In spite of more than 200 years of European settlement of, and presence in, New Zealand can we still hear the faint echoes of the clash of cultures or have we become a little too sensitive about our differences?
The use of te reo Maori by Opotiki District councillor Louis Rapihana at the opening of a Whakatane Grey Power meeting brough a surprising suggestion that he had insulted those who did not understand what had been said. If anyone has been insulted he has and he responded with an initial decision to take the matter to the Race Relations Commissioner. His annoyance was understandable but have both sides have since agreed to have a discussion about the issue which was a much better choice.
It is a little ridiculous to suggest that an invited guest, Maori or otherwise, would deliberately insult his hosts and if that had been his intention, he would have used the language they all understood.
The fact that councillor Rapihana was asked to open and close the meeting was a clear indication, at least from those organising the event, that they thought a Maori component was appropriate.
He is one of a growing number of Maori men who have revised the tradition of full facial moko or mataora and they would have known he was a fluent speaker of his native language so there should have been no surprises. Those in attendance would also have known that his speech, by the way it was delivered, was a prayer or karakia. That is what he was asked to do.
If he had been asked to do anything else other than recite a prayer, he no doubt would have, like most bi-lingual people, either spoken in English or translated what he had said if he had spoken in Maori.
In a uniquely Maori setting such as on a marae or at tangihanga Maori orators will not translate but most will do so at other events as they know it is impolite not to and a waste of time if the audience does not understand.
However, at almost every local body meeting in the country and even our Parliament is opened with a prayer of some sort and increasingly that observance is in Maori. Those people who have no interest in religion and no understanding of Maori are usually polite enough and intelligent enough to observe civilised protocol to go along with the process.
Not all that long ago Roman Catholics in New Zealand listen to, and repeated largely by rote learning, prayers and religious observances in Latin every Sunday at Mass which few really understood but no one got upset at the lack of translation.
In spite of huge efforts by educators and others over the past three decades it has been estimated that only about four percent of New Zealanders are fluent speakers of Maori but a growing number of people are gaining what has been called a working knowledge of the language. In the past two or three years we have seen and heard news presenters on TV and radio increasingly use Maori for introductions and notices. Those people who say they don’t understand the language in fact know more than they realise. They may not have the ability for casual conversation or idiomatic Maori but the community understanding is gradually increasing.
A generation ago, particularly in remote rural communities, most people were reasonably bi-lingual as my extended family was. Even at a very young age we knew when and where to speak in Maori or English as well as the language in between which Bill T James made famous and only those who learn it as children can speak properly. It is not slang but the equivalent of New Zealand Creole and a true language in its own right.

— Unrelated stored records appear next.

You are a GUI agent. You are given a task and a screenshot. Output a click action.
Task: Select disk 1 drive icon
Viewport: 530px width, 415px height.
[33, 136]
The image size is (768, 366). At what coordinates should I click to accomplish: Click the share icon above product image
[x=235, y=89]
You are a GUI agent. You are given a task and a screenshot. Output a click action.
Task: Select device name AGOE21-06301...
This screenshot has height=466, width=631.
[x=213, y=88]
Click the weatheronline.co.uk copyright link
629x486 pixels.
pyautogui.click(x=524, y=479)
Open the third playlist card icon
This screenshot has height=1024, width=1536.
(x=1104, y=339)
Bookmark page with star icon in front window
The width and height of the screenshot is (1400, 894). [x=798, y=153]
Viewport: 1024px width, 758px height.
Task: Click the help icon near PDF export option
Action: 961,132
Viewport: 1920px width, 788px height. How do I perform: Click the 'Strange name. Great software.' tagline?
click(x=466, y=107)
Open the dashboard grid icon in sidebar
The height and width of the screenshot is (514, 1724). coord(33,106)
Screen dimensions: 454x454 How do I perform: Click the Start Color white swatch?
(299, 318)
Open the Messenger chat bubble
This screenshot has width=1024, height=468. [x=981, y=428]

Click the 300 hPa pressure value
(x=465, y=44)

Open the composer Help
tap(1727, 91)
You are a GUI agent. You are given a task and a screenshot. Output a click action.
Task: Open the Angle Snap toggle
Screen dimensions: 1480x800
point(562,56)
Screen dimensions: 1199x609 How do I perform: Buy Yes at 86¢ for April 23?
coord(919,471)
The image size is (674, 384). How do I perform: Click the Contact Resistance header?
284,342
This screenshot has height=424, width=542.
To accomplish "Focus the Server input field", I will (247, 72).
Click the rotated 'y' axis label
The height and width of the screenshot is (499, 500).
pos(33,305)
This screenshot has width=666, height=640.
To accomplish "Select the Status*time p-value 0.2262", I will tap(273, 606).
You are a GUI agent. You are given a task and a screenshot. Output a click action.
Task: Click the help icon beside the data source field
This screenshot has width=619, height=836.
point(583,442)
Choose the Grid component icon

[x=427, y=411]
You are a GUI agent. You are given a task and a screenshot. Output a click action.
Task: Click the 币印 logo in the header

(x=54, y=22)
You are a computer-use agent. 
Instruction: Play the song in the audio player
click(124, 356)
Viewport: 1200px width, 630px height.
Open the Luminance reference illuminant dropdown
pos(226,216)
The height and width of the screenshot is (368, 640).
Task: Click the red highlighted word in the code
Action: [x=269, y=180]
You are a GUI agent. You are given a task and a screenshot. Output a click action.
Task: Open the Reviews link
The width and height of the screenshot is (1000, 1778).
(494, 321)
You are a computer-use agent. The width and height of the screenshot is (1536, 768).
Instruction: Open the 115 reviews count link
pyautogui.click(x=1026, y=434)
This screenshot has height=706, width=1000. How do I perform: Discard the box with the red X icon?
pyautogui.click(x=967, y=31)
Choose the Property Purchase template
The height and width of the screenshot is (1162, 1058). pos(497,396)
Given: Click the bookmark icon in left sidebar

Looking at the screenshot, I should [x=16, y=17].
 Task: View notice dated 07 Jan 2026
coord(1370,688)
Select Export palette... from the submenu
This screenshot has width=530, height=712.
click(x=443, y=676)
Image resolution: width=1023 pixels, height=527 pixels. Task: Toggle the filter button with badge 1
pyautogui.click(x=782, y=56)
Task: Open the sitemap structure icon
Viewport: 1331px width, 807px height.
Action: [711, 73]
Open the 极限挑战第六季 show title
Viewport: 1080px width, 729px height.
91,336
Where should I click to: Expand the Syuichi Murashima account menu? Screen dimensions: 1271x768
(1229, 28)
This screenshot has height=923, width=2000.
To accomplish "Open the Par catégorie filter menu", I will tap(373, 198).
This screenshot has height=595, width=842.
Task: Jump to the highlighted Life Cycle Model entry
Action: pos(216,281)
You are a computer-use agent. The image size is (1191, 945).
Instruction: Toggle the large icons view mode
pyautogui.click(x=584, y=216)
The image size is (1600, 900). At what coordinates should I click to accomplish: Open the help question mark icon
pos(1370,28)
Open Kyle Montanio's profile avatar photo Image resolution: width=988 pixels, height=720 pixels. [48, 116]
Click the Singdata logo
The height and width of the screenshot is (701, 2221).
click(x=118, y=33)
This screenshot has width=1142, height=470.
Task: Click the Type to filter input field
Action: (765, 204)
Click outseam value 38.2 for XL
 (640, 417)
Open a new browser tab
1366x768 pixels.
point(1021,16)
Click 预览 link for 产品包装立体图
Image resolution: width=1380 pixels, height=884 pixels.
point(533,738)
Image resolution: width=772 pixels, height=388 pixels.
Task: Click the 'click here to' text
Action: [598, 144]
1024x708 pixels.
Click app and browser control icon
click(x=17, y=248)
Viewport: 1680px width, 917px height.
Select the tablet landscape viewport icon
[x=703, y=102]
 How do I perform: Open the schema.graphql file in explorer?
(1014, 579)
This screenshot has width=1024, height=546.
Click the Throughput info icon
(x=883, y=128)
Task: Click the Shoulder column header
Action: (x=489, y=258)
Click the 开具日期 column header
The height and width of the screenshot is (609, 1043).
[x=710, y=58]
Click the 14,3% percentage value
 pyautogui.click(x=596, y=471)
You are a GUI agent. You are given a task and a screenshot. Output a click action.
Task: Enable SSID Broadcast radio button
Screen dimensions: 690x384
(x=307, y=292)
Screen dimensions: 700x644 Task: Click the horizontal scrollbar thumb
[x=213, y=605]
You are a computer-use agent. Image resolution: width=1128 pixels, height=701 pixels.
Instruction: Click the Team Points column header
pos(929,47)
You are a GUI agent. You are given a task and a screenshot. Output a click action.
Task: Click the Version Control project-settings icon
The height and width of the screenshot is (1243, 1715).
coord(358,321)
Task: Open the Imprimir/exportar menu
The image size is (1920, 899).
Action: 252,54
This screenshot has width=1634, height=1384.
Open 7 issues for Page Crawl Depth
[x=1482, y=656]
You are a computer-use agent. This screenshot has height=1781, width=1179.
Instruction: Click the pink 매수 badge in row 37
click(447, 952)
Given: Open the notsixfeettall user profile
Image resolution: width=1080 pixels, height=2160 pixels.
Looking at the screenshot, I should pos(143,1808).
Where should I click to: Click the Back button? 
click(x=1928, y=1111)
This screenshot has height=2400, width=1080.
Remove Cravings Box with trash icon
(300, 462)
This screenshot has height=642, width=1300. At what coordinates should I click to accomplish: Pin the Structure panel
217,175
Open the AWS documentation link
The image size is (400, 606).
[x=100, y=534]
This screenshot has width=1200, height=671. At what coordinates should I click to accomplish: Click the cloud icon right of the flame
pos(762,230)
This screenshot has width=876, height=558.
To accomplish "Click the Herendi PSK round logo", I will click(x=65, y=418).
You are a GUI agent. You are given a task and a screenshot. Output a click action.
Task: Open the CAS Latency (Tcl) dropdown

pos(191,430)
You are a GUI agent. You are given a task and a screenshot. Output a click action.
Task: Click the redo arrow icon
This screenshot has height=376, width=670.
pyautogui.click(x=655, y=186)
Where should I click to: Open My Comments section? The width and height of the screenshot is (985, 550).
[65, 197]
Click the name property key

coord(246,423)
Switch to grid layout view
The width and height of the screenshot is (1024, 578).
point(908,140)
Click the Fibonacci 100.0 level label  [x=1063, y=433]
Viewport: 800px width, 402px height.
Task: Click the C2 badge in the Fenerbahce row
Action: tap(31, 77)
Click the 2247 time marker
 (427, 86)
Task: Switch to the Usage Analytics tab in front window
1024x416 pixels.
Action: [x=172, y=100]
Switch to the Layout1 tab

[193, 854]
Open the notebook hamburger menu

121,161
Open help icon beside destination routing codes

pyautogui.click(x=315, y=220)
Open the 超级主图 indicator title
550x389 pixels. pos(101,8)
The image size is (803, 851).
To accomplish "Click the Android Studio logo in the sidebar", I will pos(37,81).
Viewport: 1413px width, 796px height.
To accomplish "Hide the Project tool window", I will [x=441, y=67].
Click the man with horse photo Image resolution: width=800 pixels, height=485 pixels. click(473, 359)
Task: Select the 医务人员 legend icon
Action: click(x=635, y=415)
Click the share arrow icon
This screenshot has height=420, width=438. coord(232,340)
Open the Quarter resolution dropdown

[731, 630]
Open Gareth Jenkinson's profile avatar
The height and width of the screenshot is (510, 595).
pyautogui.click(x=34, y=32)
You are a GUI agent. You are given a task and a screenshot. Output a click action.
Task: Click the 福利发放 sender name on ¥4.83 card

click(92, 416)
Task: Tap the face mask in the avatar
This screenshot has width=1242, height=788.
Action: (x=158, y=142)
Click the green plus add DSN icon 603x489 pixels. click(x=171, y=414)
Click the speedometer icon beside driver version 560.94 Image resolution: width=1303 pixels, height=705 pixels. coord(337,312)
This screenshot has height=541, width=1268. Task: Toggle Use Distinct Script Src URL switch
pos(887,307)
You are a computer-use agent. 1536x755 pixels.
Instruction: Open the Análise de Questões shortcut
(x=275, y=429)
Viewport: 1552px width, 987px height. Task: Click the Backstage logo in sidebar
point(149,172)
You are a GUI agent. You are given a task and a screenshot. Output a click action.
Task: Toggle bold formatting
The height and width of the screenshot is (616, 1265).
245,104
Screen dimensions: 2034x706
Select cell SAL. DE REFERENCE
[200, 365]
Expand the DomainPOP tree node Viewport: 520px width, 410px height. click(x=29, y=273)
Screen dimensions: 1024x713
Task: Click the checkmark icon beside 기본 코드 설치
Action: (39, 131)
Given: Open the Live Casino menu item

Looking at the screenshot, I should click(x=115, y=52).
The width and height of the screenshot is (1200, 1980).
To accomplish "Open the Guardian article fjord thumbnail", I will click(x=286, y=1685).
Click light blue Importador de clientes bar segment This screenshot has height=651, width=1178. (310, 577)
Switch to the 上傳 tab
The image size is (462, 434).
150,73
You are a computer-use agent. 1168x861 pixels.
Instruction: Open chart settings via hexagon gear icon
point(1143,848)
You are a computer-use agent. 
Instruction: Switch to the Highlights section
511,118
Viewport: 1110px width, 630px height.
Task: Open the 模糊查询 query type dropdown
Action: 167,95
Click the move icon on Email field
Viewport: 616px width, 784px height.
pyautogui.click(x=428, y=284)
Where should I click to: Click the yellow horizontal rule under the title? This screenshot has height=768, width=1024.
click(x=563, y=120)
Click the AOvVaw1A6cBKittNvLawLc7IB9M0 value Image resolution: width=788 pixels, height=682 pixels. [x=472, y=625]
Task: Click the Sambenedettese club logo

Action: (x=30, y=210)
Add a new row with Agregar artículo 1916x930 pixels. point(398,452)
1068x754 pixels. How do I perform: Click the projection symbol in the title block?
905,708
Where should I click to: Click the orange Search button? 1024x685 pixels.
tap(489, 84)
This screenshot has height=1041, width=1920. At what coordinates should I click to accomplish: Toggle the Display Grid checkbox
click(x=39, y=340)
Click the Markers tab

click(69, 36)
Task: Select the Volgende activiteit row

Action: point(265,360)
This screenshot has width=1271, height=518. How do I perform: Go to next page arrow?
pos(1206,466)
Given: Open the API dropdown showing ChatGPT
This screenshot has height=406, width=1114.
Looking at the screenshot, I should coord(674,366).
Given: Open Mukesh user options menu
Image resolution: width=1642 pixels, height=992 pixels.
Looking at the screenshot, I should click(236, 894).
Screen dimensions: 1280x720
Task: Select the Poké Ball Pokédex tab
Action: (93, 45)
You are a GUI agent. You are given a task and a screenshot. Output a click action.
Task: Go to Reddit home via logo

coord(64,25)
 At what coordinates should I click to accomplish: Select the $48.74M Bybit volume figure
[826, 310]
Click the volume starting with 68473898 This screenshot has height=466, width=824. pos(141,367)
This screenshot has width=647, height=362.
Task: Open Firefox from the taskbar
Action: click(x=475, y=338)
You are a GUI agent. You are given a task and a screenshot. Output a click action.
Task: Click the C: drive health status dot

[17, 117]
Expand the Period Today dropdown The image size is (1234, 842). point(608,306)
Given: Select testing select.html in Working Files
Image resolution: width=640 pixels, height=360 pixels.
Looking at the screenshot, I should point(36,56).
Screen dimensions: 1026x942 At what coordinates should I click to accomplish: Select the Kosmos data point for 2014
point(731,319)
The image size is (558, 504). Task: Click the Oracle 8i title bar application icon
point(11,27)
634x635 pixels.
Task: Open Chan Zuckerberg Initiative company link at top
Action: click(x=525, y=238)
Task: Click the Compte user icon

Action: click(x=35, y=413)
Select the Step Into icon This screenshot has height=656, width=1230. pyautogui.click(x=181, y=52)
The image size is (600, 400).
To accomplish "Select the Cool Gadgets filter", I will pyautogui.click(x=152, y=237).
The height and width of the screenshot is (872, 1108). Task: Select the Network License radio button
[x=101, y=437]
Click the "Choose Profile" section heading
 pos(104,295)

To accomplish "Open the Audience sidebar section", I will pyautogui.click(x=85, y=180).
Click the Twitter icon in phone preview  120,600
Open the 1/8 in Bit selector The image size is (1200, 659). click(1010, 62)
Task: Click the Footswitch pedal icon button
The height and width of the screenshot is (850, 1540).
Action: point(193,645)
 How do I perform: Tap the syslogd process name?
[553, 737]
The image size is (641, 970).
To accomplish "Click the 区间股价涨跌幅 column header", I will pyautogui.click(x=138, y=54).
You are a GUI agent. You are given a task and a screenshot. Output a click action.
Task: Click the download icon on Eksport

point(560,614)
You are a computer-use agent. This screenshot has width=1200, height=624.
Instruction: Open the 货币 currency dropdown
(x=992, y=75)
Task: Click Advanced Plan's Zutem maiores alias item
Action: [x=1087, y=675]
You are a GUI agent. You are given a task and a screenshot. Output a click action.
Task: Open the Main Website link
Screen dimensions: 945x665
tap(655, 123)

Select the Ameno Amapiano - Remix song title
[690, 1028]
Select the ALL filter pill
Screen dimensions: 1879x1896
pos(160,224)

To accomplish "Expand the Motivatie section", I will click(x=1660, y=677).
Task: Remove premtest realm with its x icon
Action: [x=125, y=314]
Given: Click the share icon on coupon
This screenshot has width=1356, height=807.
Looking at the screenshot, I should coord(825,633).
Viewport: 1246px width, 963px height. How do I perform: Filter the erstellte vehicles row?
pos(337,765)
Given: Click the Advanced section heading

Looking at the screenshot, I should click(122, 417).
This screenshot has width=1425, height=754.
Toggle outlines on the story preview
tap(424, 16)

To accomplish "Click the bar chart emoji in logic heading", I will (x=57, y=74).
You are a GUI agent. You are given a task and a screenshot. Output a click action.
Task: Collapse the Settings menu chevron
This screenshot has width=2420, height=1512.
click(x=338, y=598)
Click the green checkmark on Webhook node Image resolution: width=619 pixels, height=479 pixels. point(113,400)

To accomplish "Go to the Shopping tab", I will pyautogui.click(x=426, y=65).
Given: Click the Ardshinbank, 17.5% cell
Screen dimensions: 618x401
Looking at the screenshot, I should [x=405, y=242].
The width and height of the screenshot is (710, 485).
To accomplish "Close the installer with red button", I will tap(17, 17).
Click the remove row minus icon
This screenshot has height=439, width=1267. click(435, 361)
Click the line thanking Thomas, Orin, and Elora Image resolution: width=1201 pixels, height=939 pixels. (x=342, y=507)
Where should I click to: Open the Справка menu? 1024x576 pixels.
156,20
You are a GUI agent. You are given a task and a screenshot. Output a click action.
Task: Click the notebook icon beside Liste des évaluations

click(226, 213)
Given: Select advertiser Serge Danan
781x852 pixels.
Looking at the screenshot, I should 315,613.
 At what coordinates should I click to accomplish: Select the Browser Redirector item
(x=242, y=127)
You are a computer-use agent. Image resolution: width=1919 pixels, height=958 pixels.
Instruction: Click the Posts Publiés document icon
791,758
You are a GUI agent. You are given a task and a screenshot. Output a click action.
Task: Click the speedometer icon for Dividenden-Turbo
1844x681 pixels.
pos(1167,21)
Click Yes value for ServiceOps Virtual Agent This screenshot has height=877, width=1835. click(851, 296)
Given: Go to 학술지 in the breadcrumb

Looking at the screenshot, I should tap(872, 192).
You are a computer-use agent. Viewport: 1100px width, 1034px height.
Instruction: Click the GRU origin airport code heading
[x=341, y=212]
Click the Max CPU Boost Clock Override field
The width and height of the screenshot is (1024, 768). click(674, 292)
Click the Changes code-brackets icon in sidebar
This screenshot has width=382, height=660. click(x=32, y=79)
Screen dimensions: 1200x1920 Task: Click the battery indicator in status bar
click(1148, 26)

Then spoken Maori seemed to fade away as we lost parents and grandparents or moved to more central towns and cities. The loss of the language has been arrested by the kohanga reo movement and other initiatives but that positive development is not helped by ill-considered comments, particularly in writing, from those complaining that they do not understand what was being said.
At the close of my last annual general meeting as president of the Grey Power Federation a few years ago I was formally addressed by two fluent speakers of Maori which they followed with a particularly appropriate waiata. As they knew I had an understanding of the language they did not translate as they were speaking directly to me. I was moved by their generous comments, which most others in attendance did not understand, but they received resounding applause none-the less. No one felt insulted.
It is the role of an orator to speak and be heard. It is the role of a listener to hear and understand. If that means taking lessons in Maori, there are many opportunities.